● **EXERCISE GOAL**:
Are you able to retype all the records below exactly?

● **MATERIAL TO PROCESS**:
--

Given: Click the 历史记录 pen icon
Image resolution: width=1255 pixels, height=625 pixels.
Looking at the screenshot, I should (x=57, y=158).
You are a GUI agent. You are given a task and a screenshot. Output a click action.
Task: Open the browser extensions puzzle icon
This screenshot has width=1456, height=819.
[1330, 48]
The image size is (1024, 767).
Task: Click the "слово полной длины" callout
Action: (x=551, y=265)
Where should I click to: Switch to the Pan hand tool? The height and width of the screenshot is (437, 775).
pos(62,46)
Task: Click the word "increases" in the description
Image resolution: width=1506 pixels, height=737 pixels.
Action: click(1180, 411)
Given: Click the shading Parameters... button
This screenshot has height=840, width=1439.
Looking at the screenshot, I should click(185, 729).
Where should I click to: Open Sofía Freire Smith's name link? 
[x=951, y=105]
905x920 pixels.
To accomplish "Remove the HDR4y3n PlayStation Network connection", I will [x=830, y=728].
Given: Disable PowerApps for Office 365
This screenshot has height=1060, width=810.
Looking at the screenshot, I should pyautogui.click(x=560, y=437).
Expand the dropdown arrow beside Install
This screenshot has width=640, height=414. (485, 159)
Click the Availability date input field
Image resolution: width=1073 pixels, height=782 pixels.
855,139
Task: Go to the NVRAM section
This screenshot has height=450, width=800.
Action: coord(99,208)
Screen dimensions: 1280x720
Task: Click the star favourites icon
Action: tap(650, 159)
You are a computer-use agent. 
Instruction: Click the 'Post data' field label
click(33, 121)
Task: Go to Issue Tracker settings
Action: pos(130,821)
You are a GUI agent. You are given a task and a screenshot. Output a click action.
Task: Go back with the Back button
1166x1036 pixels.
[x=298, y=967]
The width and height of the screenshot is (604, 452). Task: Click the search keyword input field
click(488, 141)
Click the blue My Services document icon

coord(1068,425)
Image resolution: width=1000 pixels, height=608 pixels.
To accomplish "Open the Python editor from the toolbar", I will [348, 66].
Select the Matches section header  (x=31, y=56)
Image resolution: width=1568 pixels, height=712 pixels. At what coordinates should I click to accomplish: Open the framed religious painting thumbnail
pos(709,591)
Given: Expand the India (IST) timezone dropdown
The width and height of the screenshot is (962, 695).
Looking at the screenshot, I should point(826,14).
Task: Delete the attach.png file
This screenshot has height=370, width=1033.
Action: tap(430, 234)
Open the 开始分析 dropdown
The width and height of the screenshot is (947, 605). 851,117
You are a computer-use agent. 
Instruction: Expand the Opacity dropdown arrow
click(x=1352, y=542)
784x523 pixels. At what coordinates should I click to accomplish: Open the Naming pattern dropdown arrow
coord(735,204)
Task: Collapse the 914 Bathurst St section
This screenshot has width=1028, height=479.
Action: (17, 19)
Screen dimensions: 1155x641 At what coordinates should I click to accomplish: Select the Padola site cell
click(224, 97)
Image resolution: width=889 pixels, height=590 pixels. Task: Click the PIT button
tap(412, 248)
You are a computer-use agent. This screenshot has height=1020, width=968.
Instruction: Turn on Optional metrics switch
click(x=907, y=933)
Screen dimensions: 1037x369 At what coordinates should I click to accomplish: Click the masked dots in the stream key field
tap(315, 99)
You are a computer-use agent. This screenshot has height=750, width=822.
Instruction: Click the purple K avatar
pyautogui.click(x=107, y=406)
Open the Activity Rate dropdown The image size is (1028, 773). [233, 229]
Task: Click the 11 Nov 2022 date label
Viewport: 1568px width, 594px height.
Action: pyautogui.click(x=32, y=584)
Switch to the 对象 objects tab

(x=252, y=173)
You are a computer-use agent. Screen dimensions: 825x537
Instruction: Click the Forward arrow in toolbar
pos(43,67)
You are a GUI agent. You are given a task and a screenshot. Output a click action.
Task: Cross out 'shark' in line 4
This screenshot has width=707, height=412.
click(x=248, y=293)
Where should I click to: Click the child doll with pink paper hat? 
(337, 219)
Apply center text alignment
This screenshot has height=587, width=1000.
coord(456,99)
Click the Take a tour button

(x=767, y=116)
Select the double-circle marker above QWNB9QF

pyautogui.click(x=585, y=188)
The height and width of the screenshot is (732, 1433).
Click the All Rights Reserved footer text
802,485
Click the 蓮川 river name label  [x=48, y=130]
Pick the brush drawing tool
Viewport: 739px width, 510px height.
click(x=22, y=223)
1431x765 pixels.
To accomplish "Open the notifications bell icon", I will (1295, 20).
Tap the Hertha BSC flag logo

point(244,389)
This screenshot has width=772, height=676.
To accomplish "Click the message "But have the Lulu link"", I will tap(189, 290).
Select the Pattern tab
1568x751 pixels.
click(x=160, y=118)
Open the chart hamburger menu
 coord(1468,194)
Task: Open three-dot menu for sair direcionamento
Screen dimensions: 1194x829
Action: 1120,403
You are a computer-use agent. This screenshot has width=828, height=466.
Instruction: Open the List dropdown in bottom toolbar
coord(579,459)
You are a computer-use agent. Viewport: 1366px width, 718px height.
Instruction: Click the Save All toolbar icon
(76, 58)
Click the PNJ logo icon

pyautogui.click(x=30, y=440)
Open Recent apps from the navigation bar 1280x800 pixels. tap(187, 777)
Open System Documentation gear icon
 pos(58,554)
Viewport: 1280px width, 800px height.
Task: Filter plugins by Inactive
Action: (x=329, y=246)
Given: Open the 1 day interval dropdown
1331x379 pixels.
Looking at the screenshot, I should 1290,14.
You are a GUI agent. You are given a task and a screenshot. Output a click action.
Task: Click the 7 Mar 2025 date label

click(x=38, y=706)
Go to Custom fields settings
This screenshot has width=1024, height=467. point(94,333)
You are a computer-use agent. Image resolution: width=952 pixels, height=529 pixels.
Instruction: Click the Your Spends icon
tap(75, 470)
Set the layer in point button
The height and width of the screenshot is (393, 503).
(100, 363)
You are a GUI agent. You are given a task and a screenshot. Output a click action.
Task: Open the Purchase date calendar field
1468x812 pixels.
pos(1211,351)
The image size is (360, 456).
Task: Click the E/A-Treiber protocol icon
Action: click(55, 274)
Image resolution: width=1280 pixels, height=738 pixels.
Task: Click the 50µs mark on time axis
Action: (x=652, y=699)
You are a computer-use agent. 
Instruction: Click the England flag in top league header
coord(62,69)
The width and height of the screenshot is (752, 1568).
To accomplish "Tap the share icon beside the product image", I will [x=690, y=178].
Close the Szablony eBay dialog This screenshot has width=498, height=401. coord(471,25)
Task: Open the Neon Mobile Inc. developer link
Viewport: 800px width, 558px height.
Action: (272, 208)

--

● **TASK SOLUTION**:
Given: Click the 历史记录 pen icon
Image resolution: width=1255 pixels, height=625 pixels.
Looking at the screenshot, I should (x=57, y=158).
You are a GUI agent. You are given a task and a screenshot. Output a click action.
Task: Open the browser extensions puzzle icon
This screenshot has width=1456, height=819.
[1330, 48]
The image size is (1024, 767).
Task: Click the "слово полной длины" callout
Action: (x=551, y=265)
Where should I click to: Switch to the Pan hand tool? The height and width of the screenshot is (437, 775).
pos(62,46)
Task: Click the word "increases" in the description
Image resolution: width=1506 pixels, height=737 pixels.
Action: click(1180, 411)
Given: Click the shading Parameters... button
This screenshot has height=840, width=1439.
Looking at the screenshot, I should click(185, 729).
Where should I click to: Open Sofía Freire Smith's name link? 
[x=951, y=105]
905x920 pixels.
To accomplish "Remove the HDR4y3n PlayStation Network connection", I will [x=830, y=728].
Given: Disable PowerApps for Office 365
This screenshot has height=1060, width=810.
Looking at the screenshot, I should pyautogui.click(x=560, y=437).
Expand the dropdown arrow beside Install
This screenshot has width=640, height=414. (485, 159)
Click the Availability date input field
Image resolution: width=1073 pixels, height=782 pixels.
855,139
Task: Go to the NVRAM section
This screenshot has height=450, width=800.
Action: coord(99,208)
Screen dimensions: 1280x720
Task: Click the star favourites icon
Action: tap(650, 159)
You are a computer-use agent. 
Instruction: Click the 'Post data' field label
click(33, 121)
Task: Go to Issue Tracker settings
Action: pos(130,821)
You are a GUI agent. You are given a task and a screenshot. Output a click action.
Task: Go back with the Back button
1166x1036 pixels.
[x=298, y=967]
The width and height of the screenshot is (604, 452). Task: Click the search keyword input field
click(488, 141)
Click the blue My Services document icon

coord(1068,425)
Image resolution: width=1000 pixels, height=608 pixels.
To accomplish "Open the Python editor from the toolbar", I will [348, 66].
Select the Matches section header  (x=31, y=56)
Image resolution: width=1568 pixels, height=712 pixels. At what coordinates should I click to accomplish: Open the framed religious painting thumbnail
pos(709,591)
Given: Expand the India (IST) timezone dropdown
The width and height of the screenshot is (962, 695).
Looking at the screenshot, I should point(826,14).
Task: Delete the attach.png file
This screenshot has height=370, width=1033.
Action: tap(430, 234)
Open the 开始分析 dropdown
The width and height of the screenshot is (947, 605). 851,117
You are a computer-use agent. 
Instruction: Expand the Opacity dropdown arrow
click(x=1352, y=542)
784x523 pixels. At what coordinates should I click to accomplish: Open the Naming pattern dropdown arrow
coord(735,204)
Task: Collapse the 914 Bathurst St section
This screenshot has width=1028, height=479.
Action: (17, 19)
Screen dimensions: 1155x641 At what coordinates should I click to accomplish: Select the Padola site cell
click(224, 97)
Image resolution: width=889 pixels, height=590 pixels. Task: Click the PIT button
tap(412, 248)
You are a computer-use agent. This screenshot has height=1020, width=968.
Instruction: Turn on Optional metrics switch
click(x=907, y=933)
Screen dimensions: 1037x369 At what coordinates should I click to accomplish: Click the masked dots in the stream key field
tap(315, 99)
You are a computer-use agent. This screenshot has height=750, width=822.
Instruction: Click the purple K avatar
pyautogui.click(x=107, y=406)
Open the Activity Rate dropdown The image size is (1028, 773). [233, 229]
Task: Click the 11 Nov 2022 date label
Viewport: 1568px width, 594px height.
Action: pyautogui.click(x=32, y=584)
Switch to the 对象 objects tab

(x=252, y=173)
You are a computer-use agent. Screen dimensions: 825x537
Instruction: Click the Forward arrow in toolbar
pos(43,67)
You are a GUI agent. You are given a task and a screenshot. Output a click action.
Task: Cross out 'shark' in line 4
This screenshot has width=707, height=412.
click(x=248, y=293)
Where should I click to: Click the child doll with pink paper hat? 
(337, 219)
Apply center text alignment
This screenshot has height=587, width=1000.
coord(456,99)
Click the Take a tour button

(x=767, y=116)
Select the double-circle marker above QWNB9QF

pyautogui.click(x=585, y=188)
The height and width of the screenshot is (732, 1433).
Click the All Rights Reserved footer text
802,485
Click the 蓮川 river name label  [x=48, y=130]
Pick the brush drawing tool
Viewport: 739px width, 510px height.
click(x=22, y=223)
1431x765 pixels.
To accomplish "Open the notifications bell icon", I will (1295, 20).
Tap the Hertha BSC flag logo

point(244,389)
This screenshot has width=772, height=676.
To accomplish "Click the message "But have the Lulu link"", I will tap(189, 290).
Select the Pattern tab
1568x751 pixels.
click(x=160, y=118)
Open the chart hamburger menu
 coord(1468,194)
Task: Open three-dot menu for sair direcionamento
Screen dimensions: 1194x829
Action: 1120,403
You are a computer-use agent. This screenshot has width=828, height=466.
Instruction: Open the List dropdown in bottom toolbar
coord(579,459)
You are a computer-use agent. Viewport: 1366px width, 718px height.
Instruction: Click the Save All toolbar icon
(76, 58)
Click the PNJ logo icon

pyautogui.click(x=30, y=440)
Open Recent apps from the navigation bar 1280x800 pixels. tap(187, 777)
Open System Documentation gear icon
 pos(58,554)
Viewport: 1280px width, 800px height.
Task: Filter plugins by Inactive
Action: (x=329, y=246)
Given: Open the 1 day interval dropdown
1331x379 pixels.
Looking at the screenshot, I should 1290,14.
You are a GUI agent. You are given a task and a screenshot. Output a click action.
Task: Click the 7 Mar 2025 date label

click(x=38, y=706)
Go to Custom fields settings
This screenshot has width=1024, height=467. point(94,333)
You are a computer-use agent. Image resolution: width=952 pixels, height=529 pixels.
Instruction: Click the Your Spends icon
tap(75, 470)
Set the layer in point button
The height and width of the screenshot is (393, 503).
(100, 363)
You are a GUI agent. You are given a task and a screenshot. Output a click action.
Task: Open the Purchase date calendar field
1468x812 pixels.
pos(1211,351)
The image size is (360, 456).
Task: Click the E/A-Treiber protocol icon
Action: click(55, 274)
Image resolution: width=1280 pixels, height=738 pixels.
Task: Click the 50µs mark on time axis
Action: (x=652, y=699)
You are a computer-use agent. 
Instruction: Click the England flag in top league header
coord(62,69)
The width and height of the screenshot is (752, 1568).
To accomplish "Tap the share icon beside the product image", I will [x=690, y=178].
Close the Szablony eBay dialog This screenshot has width=498, height=401. coord(471,25)
Task: Open the Neon Mobile Inc. developer link
Viewport: 800px width, 558px height.
Action: (272, 208)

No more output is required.